Runbook技術サイト
技術メモ
日本語のGoogle Fontsを自分でいい感じに分割してセルフホストする

日本語のGoogle Fontsを自分でいい感じに分割してセルフホストする

よく知られていることとして、Google Fontsでは、読み込みのパフォーマンスを向上させるために、フォントファイルを120個程度のサブセットに分割して、使われているコードポイントのファイルだけがダウンロードされる仕組みになっています。なので素直にGoogleのCDNからフォントを利用するぶんには、何も意識しなくてもCSSファイルを読み込むだけで勝手に最適化してくれるわけですが、フォントを自前でホスティングしたいときはどうしようかなという話になります。例えばNotoSansJPのフォントファイル（.ttl）をそのままダウンロードすると、5.7MBあります。ボールドフォントもとなると、単純にその倍のサイズのフォントが必要になります。Google FontsのCDNからスライスされたファイルをごそっとダウンロードすればいいかもしれませんが、やはり自前でスライスしてホスティングできるのに越したことはありません。

生成したいもの

各フォント、ウェイトごとのCSSファイル
フォントをあらかじめ定義されたコードポイントの範囲でスライスしたファイル

用意しないといけなさそうなもの

各フォントの.ttfファイル
スライスごとのUnicodeコードポイントの範囲を定義したファイル

ではさっそくやってみましょう。まず必要なのは分割前の各フォントの.ttfファイルです。これはGoogle FontsのAPIを使うことで取得できます。

Developer API | Google Fonts | Google for Developers

developers.google.com

エンドポイントは以下です。APIキーはGoogleのデベロッパーコンソールから取得する必要があります。

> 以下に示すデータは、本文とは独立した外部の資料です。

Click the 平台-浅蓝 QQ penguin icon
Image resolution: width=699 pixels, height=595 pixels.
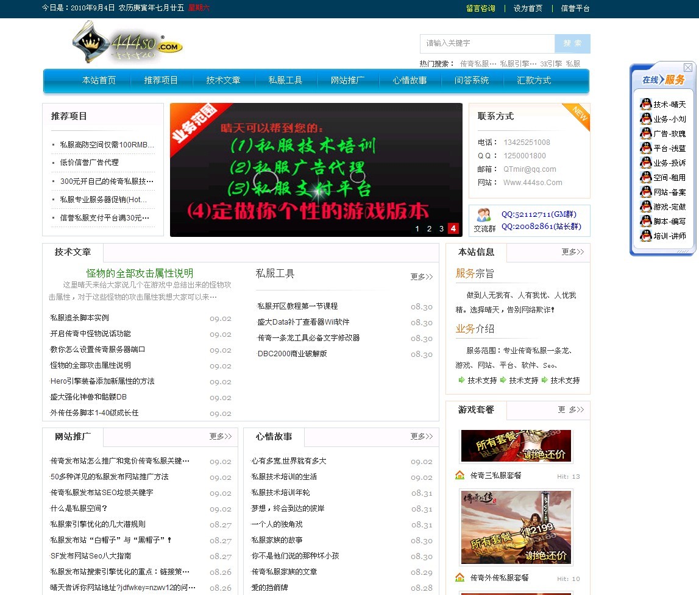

https://www.googleapis.com/webfonts/v1/webfonts?key=YOUR-API-KEY

APIから、フォントの定義情報をJSON形式で取得することができます。

    {
      "family": "Noto Sans JP",
      "variants": [
        "100",
        "200",
        "300",
        "regular",
        "500",
        "600",
        "700",
        "800",
        "900"
      ],
      "subsets": [
        "cyrillic",
        "japanese",
        "latin",
        "latin-ext",
        "vietnamese"
      ],
      "version": "v53",
      "lastModified": "2024-08-07",
      "files": {
        ...
        "regular": "https://fonts.gstatic.com/s/notosansjp/v53/-F6jfjtqLzI2JPCgQBnw7HFyzSD-AsregP8VFBEj75vY0rw-oME.ttf",
        ...
      },
      "category": "sans-serif",
      "kind": "webfonts#webfont",
      "menu": "https://fonts.gstatic.com/s/notosansjp/v53/-F6jfjtqLzI2JPCgQBnw7HFyzSD-AsregP8VFBEj35rS1g.ttf"
    },

ここに各ウェイトごとの.ttfファイルのダウンロードURLが書かれています。

次に、スライスごとのUnicodeコードポイントの範囲を定義しないといけません。これは日本語であればどのフォントであっても共通なので、適当なGoogle FontsのCSSファイルからコードポイントを取得することにします。

通常Google Fontsでは、APIからCSSファイルを読み込みます。このAPIは指定されたフォントセットと、ブラウザのUser AgentからCSSを生成するしくみになっています。
https://fonts.googleapis.com/css2?family=Noto+Sans+JP

スタイルシートの内容は以下のような@font-faceから成ります。これはNoto Sans JPの例です。この情報から、コードポイントの範囲を抜き出してやればいいわけですね。

/* [0] */
@font-face {
  font-family: 'Noto Sans JP';
  font-style: normal;
  font-weight: 400;
  src: url(https://fonts.gstatic.com/s/notosansjp/v53/-F6jfjtqLzI2JPCgQBnw7HFyzSD-AsregP8VFBEj757Y0rw_qMHVdbR2L8Y9QTJ1LwkRmR5GprQAe69m.0.woff2) format('woff2');
  unicode-range: U+25ee8, U+25f23, U+25f5c, U+25fd4, U+25fe0, U+25ffb, U+2600c, U+26017, U+26060, U+260ed, U+26222, U+2626a, U+26270, U+26286, U+2634c, U+26402, U+2667e, U+266b0, U+2671d, U+268dd, U+268ea, U+26951, U+2696f, U+26999, U+269dd, U+26a1e, U+26a58, U+26a8c, U+26ab7, U+26aff, U+26c29, U+26c73, U+26c9e, U+26cdd, U+26e40, U+26e65, U+26f94, U+26ff6-26ff8, <省略>;
}

フォント定義と、コードポイントの定義を出力するプログラムは以下のようになりました。

get_ranges.py

import os
import re
import json
import requests

def download_file(url, filename):
    # Download the file with user agent
    headers = {
        'User-Agent': 'Mozilla/5.0 (Macintosh; Intel Mac OS X 10_15_7) AppleWebKit/537.36 (KHTML, like Gecko) Chrome/127.0.0.0 Safari/537.36'
    }
    response = requests.get(url, headers=headers)
    if response.status_code == 200:
        with open(filename, 'wb') as f:
            f.write(response.content)
    else:
        raise Exception(f"Failed to download the file: {url}")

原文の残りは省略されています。